The question at the beginning, would surgery have given him a better result? I think he has had a great result. What we don’t know yet is what multi-modality therapy would do and I think that is something that we are going to see increasingly in the future.


There are two slides that I would just like to mention, of a new study, a new EORTC study which is the 1414. This is a Phase 3, randomised study comparing radiation plus long term androgen suppression with a GnRH antagonist versus an LHRH agonist plus flare protection in this very group of men, in the high-risk localised, or locally advanced prostate cancer. This is going to be a direct comparison between agonist and antagonist.

EORTC 1414 – Trial design

At this time of the day it is a rather busy slide, but just showing that these are men with M0 disease, PSA about 10 and two risk factors of either PSA above 20, Gleason 8, T3-4, testosterone greater than 200 and age less than 80.

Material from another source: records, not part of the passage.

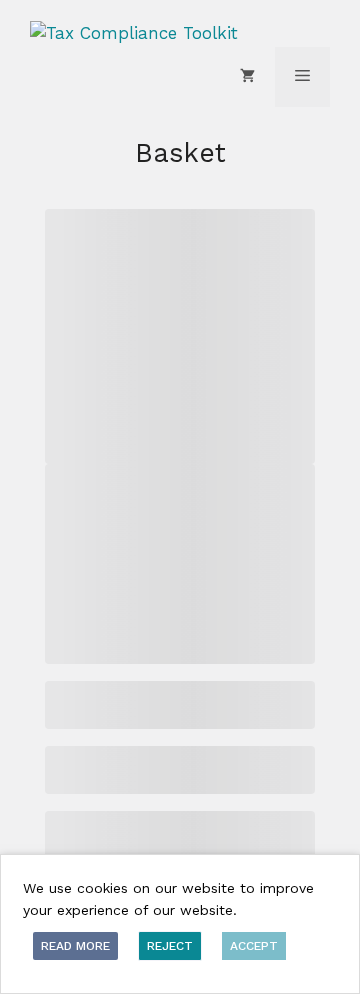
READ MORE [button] (75, 946)
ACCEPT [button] (254, 946)
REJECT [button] (170, 946)
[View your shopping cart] (247, 77)
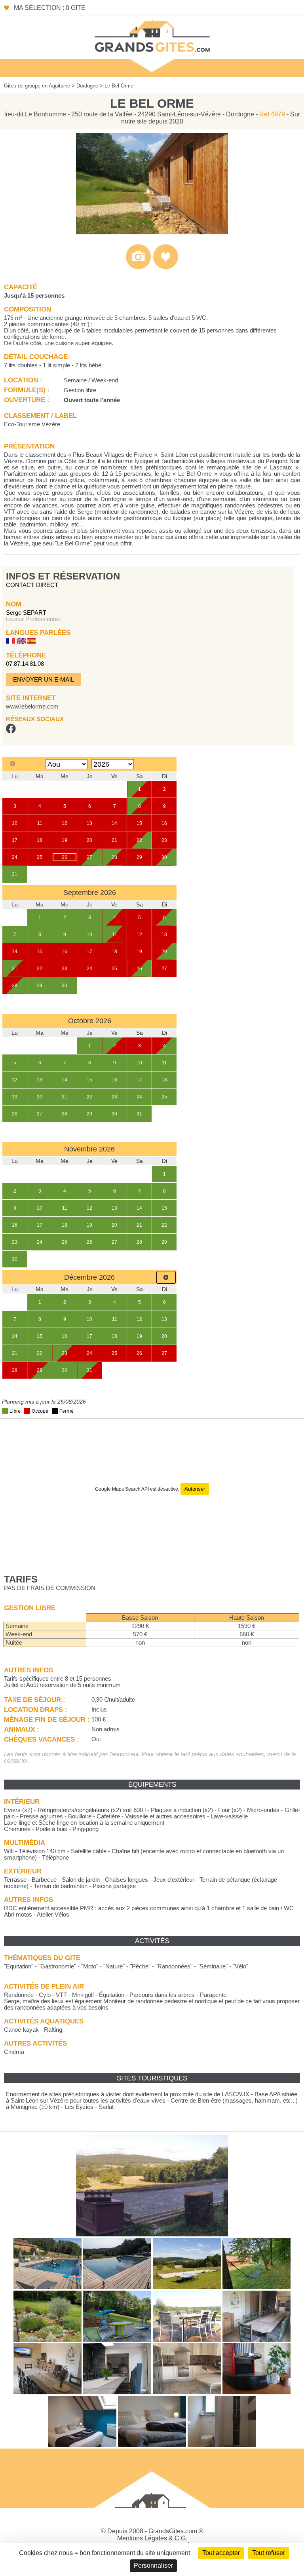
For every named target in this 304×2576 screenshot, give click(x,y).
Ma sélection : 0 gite (50, 7)
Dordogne (87, 86)
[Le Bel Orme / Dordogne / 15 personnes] (152, 232)
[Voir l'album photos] (138, 267)
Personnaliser (153, 2565)
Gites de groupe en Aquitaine (37, 86)
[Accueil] (152, 35)
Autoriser (194, 1489)
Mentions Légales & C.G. (152, 2538)
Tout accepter (221, 2552)
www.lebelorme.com (32, 706)
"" (18, 1966)
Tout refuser (268, 2552)
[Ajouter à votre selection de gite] (166, 267)
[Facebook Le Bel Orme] (11, 731)
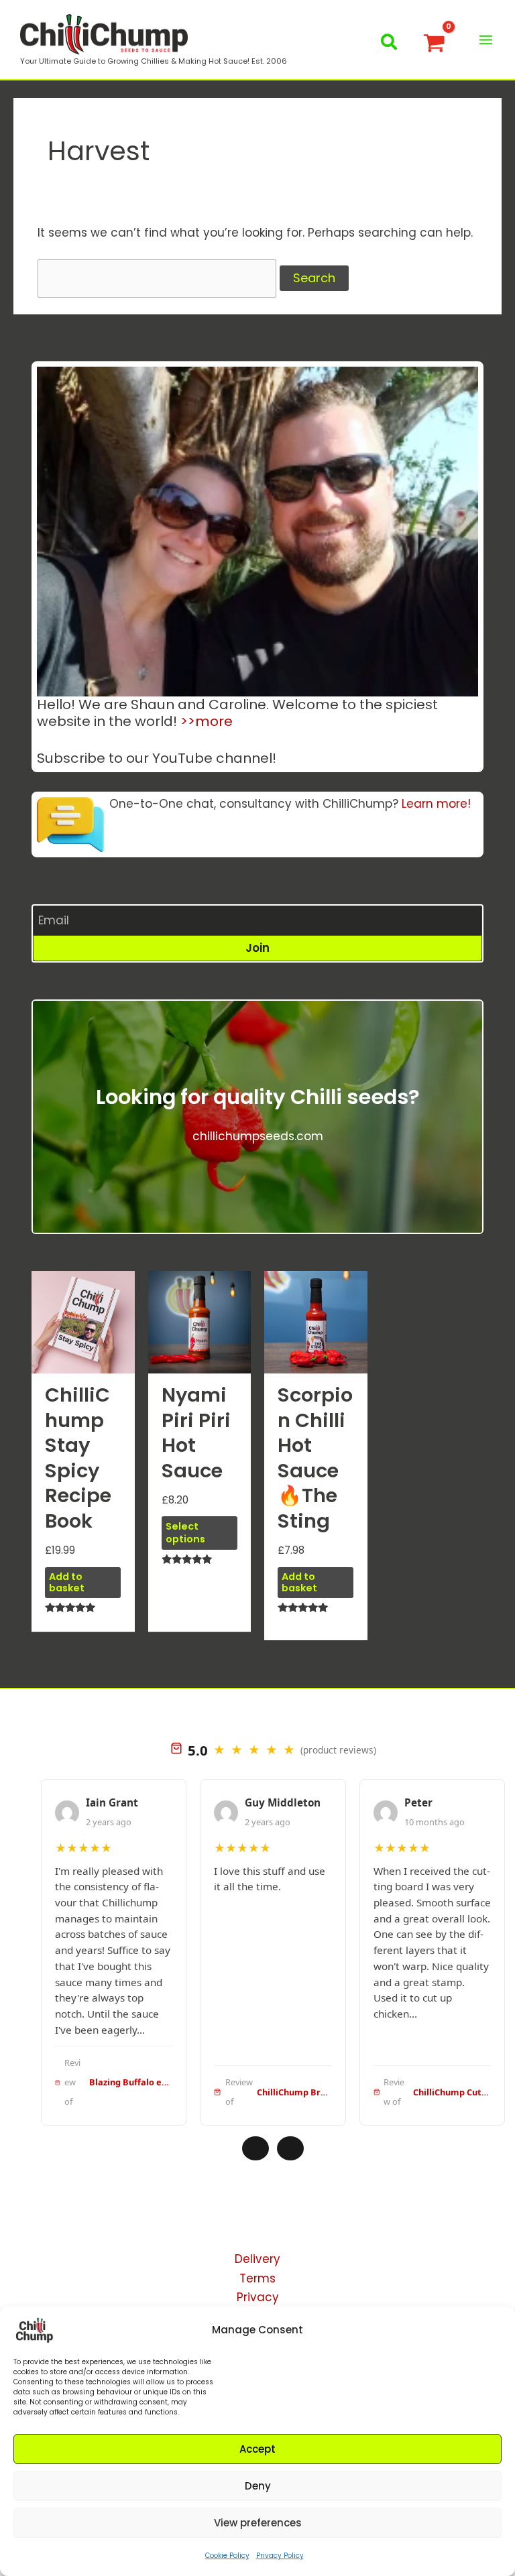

They are going to be treated to 78 Gray, which is now standard with radiotherapy and then will have comparison of the two different hormone regimes.

One of the other endpoints of this study is going to be looking at cardiovascular risk and looking at what happens to these men from the point of view of cardiovascular disease in the future. Therein lies another whole area of extreme interest. I know that is something that our next speaker is going to talk about. Thank you very much.



Francesco Montorsi: This was a very excellent talk that made a number of points. As I am sure that the majority of the audience is composed of urologists, think about when you go back to the hotel the role of PSA screening. We have two cases where the first, less than 50 years of age he was found with badly metastatic disease, so the whole issue of the first PSA at the age of 40 should perhaps be reconsidered. Also, the same story with this gentleman of 76 years old which presented with his first PSA done at that age. I am not saying this is right or wrong, but clearly it is something that we should think about.